I do see actualism as being fundamentally different from the rest, in that other teachings are all concerned with modifying the self in one way or another, rather than eliminating it altogether. And that is a big difference – whether or not one shares the goal. I’m still testing the waters in this respect.

A fundamental difference demands a fundamentally different approach to what one has been doing before – the sincerity to make a complete break from the past, the verve to make a 180 degree U-turn, and the gumption to head off in a completely new direction.

Actualists use the word ‘universe’ and spiritualists use the word ‘god’.

When actualists use the word universe they are referring to the physical universe – as in

‘all existing matter, space, and other phenomena regarded collectively and esp. as constituting a systematic or ordered whole’ Oxford Dictionary

whereas when spiritualists use the word God they are referring to a mythological non-physical Being or Life-force or Creative-Energy that supposedly has created, or is in charge of, or is running, or is permeating, the physical universe.

They are not the same thing – one is an actuality, the other is a fantasy.

Your word is more impersonal, more benign.
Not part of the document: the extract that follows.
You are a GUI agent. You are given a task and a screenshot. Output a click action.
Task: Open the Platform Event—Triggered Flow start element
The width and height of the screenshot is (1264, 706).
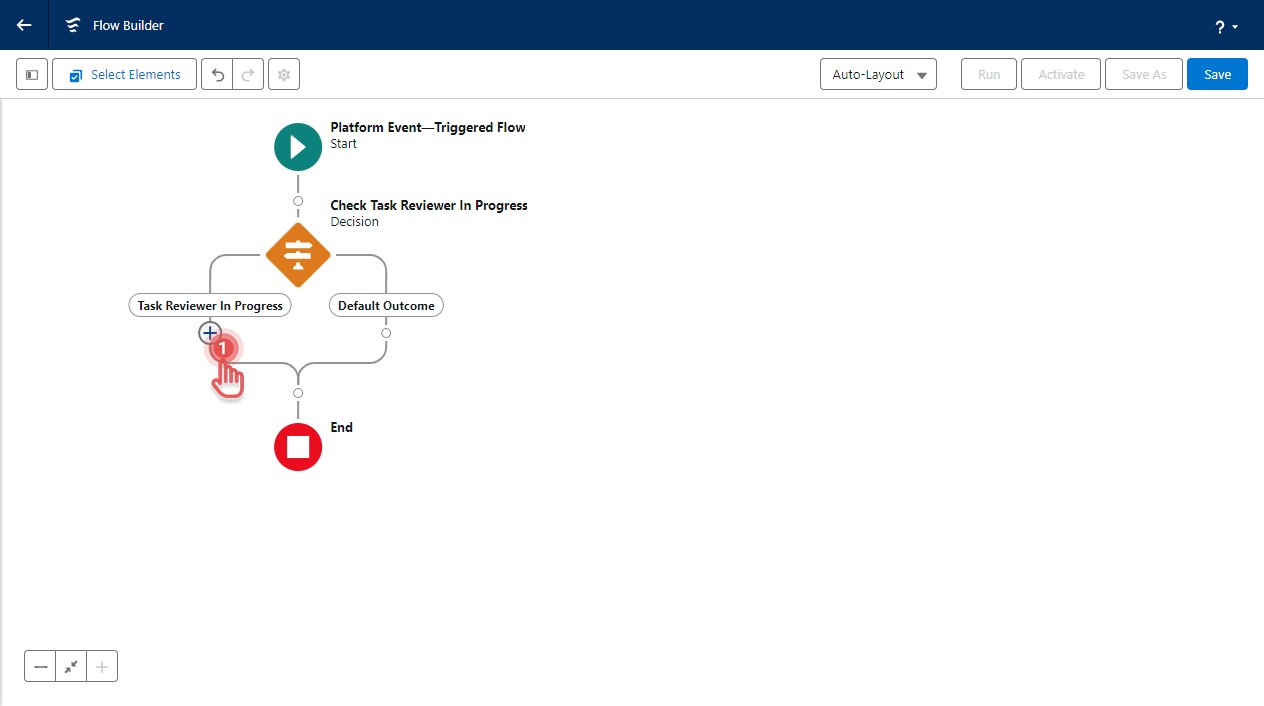[297, 146]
You can’t say this is my universe and your universe like the wars over my god and yours.

Not one would assume that it is hard to argue or fight over a fact but human beings are prone to argue and fight over the silliest of things. I know I was before I stated to become attentive to my feelings.

Universe is a scientific term, god a religious, spiritual term.
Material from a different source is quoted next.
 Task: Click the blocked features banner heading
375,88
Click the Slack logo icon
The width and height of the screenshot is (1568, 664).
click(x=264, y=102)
Yes but not only are they different terms, they are different words that refer to different things – one being a fact, the other being a fantasy.

Words do have meanings – the word tree refers to something that is different to what the word sky means, exactly as the word universe means something different than the word God means – at least it did before the latter-day spiritualists collared the term universe and stuck a capital ‘U’ on it, thereby unilaterally anointing all matter with Divine status.
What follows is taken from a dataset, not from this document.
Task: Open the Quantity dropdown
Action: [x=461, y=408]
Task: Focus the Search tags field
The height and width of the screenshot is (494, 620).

Your universe is benevolent and their god is benevolent.

I don’t know which God you are referring to but even as a kid I couldn’t understand that if there was a God, why he didn’t get off his throne come down and sorts things out and put a stop to all the misery and mayhem that human beings inflict on each other and themselves? I figured even then that if there was a God … then he was a very sick God indeed.

You say how could anyone believe that we are here to be miserable. So do they.

Au contraire. I often hear it said that ‘suffering is good for you’, ‘that you learn from suffering’, ‘that one grows stronger by suffering’ and so on. Even Buddhism, the flavour-of-the-decade Clayton’s religion – the religion that people take up when they don’t like religion – makes it clear that we are here to suffer, that life is fundamentally disappointment and suffering

The essence of the Buddha’s preaching was said to be the Four Noble Truths:

  1. Life is fundamentally disappointment and suffering;
  2. suffering is a result of one’s desires for pleasure, power, and continued existence;
  3. in order to stop disappointment and suffering one must stop desiring; and
  4. the way to stop desiring and thus suffering is the Noble Eightfold Path – right views, right intention, right speech, right action, right livelihood, right effort, right awareness, and right concentration. Britannica.com

You imply a purpose to life, so do they. You may have more in common with them than not.

Nah, not a skerrick. I gave up spiritualism when I realized that the Good is but the flip-side of Evil and that both concepts are nothing but human feeling-fed fantasies.